Closed Digitalone1 closed 1 year ago
So I haven't pushed those changes to prod just yet, but will ideally do so today.
And once I do will let you know how editing our constraint goes.
As for the solution, I believe what might be best is to create an additional scheduled microservice that will run to clean this up. As it should be a rather quick and simple job for it to do
So @Digitalone1 I've just tried running this script, and unfortunately there is an error.
Essentially there is a package that has the following versions published:
1.9.1-0
1.9.1-1
1.9.1-2
They have many versions like this. And it seems I may have misunderstood you with the original PR, since while we do want to keep the generated columns to be unique, I'd like to see if it's possible to support these tags within the actual semver columns. Is it possible that maybe we add a semver_ext
generated column, that could contain whatever comes after the traditional semver and have then the unique constraint placed on that?
If there is only a single package with this issue, I propose to keep the latest version and delete the other ones.

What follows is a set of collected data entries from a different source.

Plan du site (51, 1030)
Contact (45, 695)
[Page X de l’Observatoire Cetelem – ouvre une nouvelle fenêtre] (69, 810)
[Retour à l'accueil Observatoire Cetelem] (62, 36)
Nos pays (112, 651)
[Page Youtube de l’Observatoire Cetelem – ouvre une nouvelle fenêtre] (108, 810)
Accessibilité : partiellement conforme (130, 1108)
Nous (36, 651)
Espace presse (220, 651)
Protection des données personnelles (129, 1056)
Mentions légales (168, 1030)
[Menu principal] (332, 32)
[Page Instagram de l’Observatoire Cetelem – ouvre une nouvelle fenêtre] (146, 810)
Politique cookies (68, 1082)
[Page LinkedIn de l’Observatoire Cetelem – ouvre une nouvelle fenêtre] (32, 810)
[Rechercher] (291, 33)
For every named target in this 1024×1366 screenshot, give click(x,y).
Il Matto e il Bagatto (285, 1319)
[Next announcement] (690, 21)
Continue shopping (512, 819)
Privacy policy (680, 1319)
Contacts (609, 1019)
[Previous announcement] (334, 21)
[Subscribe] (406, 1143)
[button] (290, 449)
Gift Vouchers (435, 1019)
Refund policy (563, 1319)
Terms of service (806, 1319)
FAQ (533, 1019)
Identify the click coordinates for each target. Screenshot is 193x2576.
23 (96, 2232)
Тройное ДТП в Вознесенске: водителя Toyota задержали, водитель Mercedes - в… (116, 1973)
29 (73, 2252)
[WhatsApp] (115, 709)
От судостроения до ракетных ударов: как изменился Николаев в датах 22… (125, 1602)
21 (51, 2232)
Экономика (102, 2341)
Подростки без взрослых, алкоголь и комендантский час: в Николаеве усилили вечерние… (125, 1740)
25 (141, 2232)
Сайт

We already support the extensions and we are permissive on the right side of them. But at least the main part should be unique on what is published on pulsar. An author can have all the extensions they want for the release on their repo, but in my opinion we should require the uniqueness of the main first part x.x.x when a release is made on pulsar.
This is because we need something to sort the semver. It's just hard with stardard semver and luckily we found a way through regex to do it. Supporting also the sort of extensions is a lot harder because they can have anything inside, it's tricky to sort numbers with alpha
, beta
, etc...
So I'd say, at least let's keep the main semver unique and require that for publishers, then in the future we will introduce something to support different channels (stable/alpha/beta... which are the main purpose of extensions) organizing the version table with an additional column (native, not generated) still having unique semver. We already talked about that on discord, I will open an issue for discussing how we want to organize it.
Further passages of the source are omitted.